> _Work request_
Return all of the entries word for word, but omit the pictures they contain.
# # #
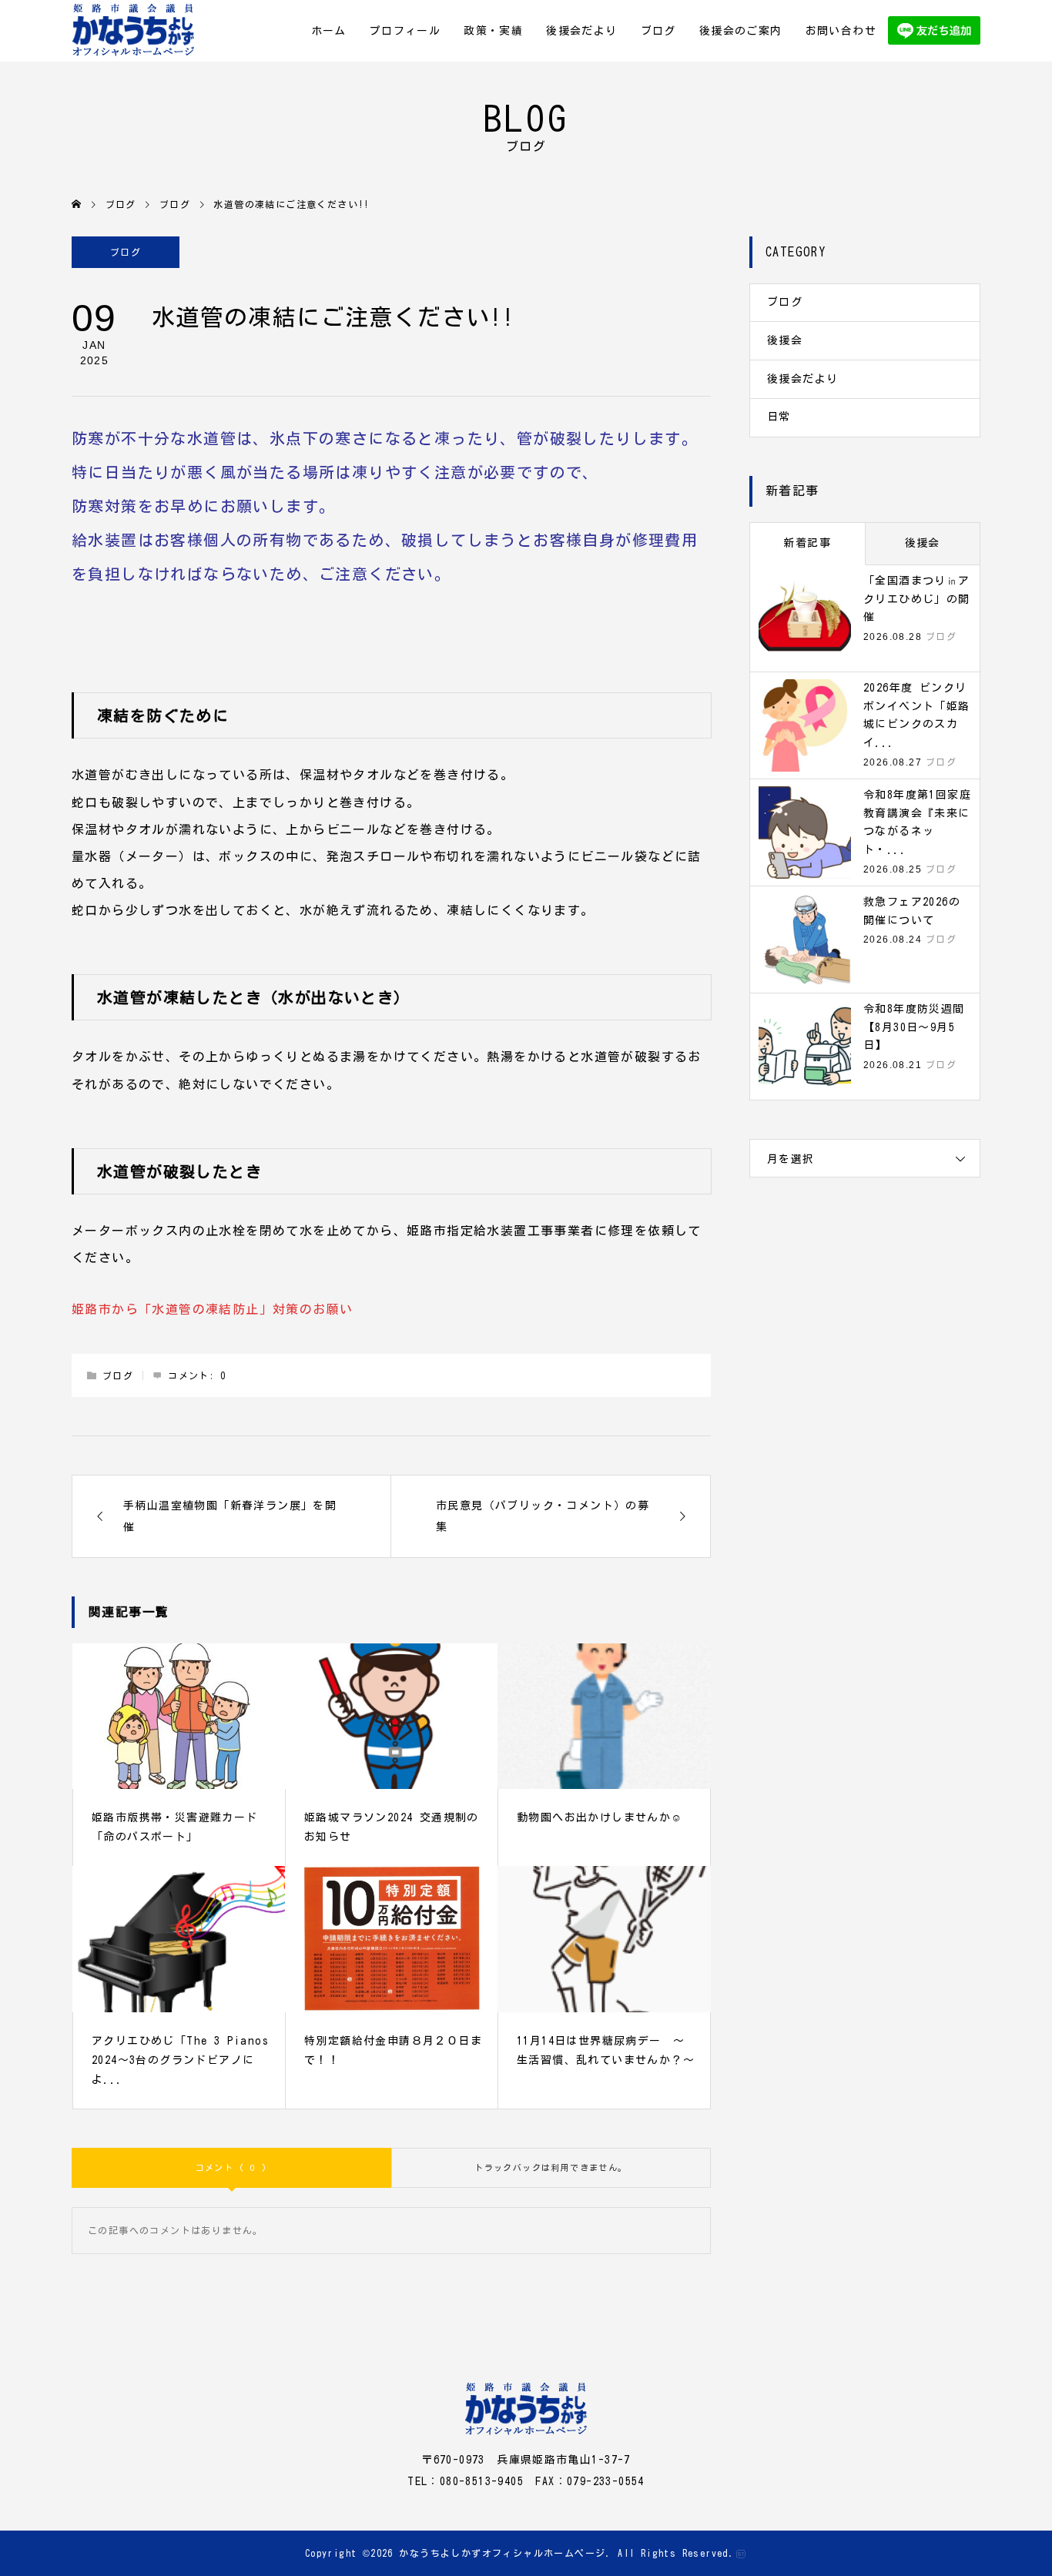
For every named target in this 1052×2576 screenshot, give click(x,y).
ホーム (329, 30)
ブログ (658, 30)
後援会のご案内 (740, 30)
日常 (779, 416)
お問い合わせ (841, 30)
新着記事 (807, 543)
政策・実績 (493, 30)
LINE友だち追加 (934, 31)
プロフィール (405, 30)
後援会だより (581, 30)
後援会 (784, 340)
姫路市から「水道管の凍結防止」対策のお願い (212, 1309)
# # #
> _Answer to this exercise_
For every named target in this 1052×2576 screenshot, give click(x,y).
ホーム (329, 30)
ブログ (658, 30)
後援会のご案内 (740, 30)
日常 (779, 416)
お問い合わせ (841, 30)
新着記事 (807, 543)
政策・実績 (493, 30)
LINE友だち追加 (934, 31)
プロフィール (405, 30)
後援会だより (581, 30)
後援会 (784, 340)
姫路市から「水道管の凍結防止」対策のお願い (212, 1309)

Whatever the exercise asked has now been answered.